Source data:
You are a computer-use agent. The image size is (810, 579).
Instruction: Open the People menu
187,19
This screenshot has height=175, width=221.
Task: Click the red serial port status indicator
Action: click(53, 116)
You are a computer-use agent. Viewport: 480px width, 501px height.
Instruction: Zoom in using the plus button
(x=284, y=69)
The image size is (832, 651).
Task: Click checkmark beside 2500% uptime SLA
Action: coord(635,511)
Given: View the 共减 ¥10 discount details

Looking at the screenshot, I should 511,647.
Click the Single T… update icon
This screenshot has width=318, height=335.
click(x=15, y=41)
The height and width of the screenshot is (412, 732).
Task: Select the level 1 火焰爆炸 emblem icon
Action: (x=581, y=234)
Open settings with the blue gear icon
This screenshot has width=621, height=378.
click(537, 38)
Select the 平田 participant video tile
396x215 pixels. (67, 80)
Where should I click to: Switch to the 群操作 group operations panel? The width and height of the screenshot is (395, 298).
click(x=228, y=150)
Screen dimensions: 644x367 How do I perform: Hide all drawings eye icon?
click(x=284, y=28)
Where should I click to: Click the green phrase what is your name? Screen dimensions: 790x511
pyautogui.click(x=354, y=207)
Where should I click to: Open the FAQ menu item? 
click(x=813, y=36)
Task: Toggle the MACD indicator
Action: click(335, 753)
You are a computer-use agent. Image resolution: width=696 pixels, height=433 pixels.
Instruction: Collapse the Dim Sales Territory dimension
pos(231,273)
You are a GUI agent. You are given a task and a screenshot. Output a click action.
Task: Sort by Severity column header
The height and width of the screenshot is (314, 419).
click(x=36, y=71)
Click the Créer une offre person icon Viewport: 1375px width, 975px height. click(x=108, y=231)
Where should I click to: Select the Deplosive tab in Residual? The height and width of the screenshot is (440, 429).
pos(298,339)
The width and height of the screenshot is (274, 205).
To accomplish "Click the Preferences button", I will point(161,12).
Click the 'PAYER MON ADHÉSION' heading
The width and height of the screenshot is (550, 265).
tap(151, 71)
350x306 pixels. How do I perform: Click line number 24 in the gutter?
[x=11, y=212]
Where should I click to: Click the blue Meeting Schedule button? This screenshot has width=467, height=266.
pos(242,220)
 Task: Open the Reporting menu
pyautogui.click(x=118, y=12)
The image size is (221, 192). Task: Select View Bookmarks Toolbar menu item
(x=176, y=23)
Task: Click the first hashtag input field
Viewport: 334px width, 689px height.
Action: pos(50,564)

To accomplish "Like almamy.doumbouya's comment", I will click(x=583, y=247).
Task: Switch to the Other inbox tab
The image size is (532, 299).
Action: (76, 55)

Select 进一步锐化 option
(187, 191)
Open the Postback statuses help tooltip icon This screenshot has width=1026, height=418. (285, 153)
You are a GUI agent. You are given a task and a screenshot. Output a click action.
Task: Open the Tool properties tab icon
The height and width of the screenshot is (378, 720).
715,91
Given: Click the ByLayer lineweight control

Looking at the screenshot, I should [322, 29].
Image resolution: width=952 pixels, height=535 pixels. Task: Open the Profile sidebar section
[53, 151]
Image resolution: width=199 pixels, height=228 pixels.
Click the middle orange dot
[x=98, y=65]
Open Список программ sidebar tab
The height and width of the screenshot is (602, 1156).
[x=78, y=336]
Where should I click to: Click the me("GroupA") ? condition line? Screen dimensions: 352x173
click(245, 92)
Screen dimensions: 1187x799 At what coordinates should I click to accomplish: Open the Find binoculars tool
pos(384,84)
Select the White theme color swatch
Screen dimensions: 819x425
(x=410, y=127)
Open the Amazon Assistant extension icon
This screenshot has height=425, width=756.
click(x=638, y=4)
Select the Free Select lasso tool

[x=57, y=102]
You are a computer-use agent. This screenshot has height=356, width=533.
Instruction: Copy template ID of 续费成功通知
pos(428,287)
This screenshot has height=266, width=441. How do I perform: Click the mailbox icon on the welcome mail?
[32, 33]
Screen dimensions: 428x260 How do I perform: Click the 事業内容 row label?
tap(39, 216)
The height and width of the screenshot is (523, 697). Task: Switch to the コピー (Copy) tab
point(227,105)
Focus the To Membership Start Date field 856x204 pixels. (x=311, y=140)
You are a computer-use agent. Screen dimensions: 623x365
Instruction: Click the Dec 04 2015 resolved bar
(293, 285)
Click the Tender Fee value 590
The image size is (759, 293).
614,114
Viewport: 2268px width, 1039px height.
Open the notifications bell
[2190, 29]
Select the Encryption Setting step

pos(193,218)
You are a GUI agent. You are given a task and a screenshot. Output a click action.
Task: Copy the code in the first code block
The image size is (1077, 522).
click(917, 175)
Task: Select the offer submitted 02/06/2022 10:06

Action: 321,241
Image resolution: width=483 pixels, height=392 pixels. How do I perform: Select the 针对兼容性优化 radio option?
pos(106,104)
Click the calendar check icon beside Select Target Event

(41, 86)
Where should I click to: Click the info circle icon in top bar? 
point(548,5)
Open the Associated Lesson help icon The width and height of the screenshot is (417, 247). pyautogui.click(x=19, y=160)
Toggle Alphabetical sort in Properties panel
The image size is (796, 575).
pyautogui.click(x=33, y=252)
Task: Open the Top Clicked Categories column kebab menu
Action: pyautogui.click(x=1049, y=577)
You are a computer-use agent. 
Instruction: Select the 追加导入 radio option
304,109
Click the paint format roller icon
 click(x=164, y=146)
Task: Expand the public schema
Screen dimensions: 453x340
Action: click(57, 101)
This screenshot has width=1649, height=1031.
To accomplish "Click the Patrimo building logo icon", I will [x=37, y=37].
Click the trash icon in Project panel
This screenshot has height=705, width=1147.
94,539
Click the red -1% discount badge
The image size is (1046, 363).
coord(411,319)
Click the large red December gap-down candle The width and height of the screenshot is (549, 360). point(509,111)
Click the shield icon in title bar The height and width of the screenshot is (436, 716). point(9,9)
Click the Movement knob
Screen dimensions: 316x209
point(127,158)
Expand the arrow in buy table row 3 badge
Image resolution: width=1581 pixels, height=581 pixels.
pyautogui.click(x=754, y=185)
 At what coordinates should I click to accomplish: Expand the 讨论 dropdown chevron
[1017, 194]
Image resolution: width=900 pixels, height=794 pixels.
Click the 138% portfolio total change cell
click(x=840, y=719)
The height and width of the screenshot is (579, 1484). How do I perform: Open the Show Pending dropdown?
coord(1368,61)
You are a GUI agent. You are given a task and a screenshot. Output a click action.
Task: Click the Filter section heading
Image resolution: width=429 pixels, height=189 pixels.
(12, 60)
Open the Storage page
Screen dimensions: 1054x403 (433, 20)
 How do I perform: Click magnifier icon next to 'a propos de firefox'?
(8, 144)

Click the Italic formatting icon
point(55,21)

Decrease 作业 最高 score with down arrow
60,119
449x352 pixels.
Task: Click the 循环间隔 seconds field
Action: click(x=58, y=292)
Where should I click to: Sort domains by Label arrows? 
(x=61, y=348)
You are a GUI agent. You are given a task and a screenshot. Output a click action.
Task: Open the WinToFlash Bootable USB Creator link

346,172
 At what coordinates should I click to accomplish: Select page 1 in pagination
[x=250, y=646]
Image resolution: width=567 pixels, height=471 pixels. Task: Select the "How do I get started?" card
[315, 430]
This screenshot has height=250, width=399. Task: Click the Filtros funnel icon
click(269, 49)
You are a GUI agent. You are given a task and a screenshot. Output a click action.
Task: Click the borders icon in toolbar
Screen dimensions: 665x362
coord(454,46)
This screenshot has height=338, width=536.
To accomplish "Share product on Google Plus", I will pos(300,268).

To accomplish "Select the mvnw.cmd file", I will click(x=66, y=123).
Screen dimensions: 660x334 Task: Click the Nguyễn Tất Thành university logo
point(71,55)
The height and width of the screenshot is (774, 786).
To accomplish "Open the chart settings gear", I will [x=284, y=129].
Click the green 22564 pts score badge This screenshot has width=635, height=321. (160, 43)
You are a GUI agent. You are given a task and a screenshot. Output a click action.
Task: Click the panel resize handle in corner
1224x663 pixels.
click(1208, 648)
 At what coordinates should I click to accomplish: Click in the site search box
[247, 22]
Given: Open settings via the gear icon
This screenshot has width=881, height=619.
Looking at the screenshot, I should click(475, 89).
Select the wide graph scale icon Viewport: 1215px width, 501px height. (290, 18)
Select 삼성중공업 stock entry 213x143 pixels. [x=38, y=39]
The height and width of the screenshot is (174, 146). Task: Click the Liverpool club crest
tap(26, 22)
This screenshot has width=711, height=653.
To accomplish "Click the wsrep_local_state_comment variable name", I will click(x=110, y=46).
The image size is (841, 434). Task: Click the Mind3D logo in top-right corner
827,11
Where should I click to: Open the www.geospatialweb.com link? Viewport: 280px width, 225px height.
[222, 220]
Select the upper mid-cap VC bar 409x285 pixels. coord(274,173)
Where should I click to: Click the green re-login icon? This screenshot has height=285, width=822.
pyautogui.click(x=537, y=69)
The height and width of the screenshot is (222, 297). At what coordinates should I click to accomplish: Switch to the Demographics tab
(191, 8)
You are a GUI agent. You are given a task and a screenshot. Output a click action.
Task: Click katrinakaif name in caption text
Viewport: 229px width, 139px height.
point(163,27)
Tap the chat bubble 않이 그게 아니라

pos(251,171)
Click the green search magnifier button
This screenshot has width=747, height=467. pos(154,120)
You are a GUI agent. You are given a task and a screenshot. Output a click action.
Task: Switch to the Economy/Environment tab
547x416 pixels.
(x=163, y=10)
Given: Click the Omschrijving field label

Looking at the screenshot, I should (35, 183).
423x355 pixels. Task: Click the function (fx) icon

Task prompt: Go through the listing above and write out exactly the lines starting with the one holding "At what coordinates should I click to accomplish: Select" and running through the one holding "Select 삼성중공업 stock", ends included, and no others.

Solution:
 At what coordinates should I click to accomplish: Select page 1 in pagination
[x=250, y=646]
Image resolution: width=567 pixels, height=471 pixels. Task: Select the "How do I get started?" card
[315, 430]
This screenshot has height=250, width=399. Task: Click the Filtros funnel icon
click(269, 49)
You are a GUI agent. You are given a task and a screenshot. Output a click action.
Task: Click the borders icon in toolbar
Screen dimensions: 665x362
coord(454,46)
This screenshot has height=338, width=536.
To accomplish "Share product on Google Plus", I will pos(300,268).

To accomplish "Select the mvnw.cmd file", I will click(x=66, y=123).
Screen dimensions: 660x334 Task: Click the Nguyễn Tất Thành university logo
point(71,55)
The height and width of the screenshot is (774, 786).
To accomplish "Open the chart settings gear", I will [x=284, y=129].
Click the green 22564 pts score badge This screenshot has width=635, height=321. (160, 43)
You are a GUI agent. You are given a task and a screenshot. Output a click action.
Task: Click the panel resize handle in corner
1224x663 pixels.
click(1208, 648)
 At what coordinates should I click to accomplish: Click in the site search box
[247, 22]
Given: Open settings via the gear icon
This screenshot has width=881, height=619.
Looking at the screenshot, I should click(475, 89).
Select the wide graph scale icon Viewport: 1215px width, 501px height. (290, 18)
Select 삼성중공업 stock entry 213x143 pixels. [x=38, y=39]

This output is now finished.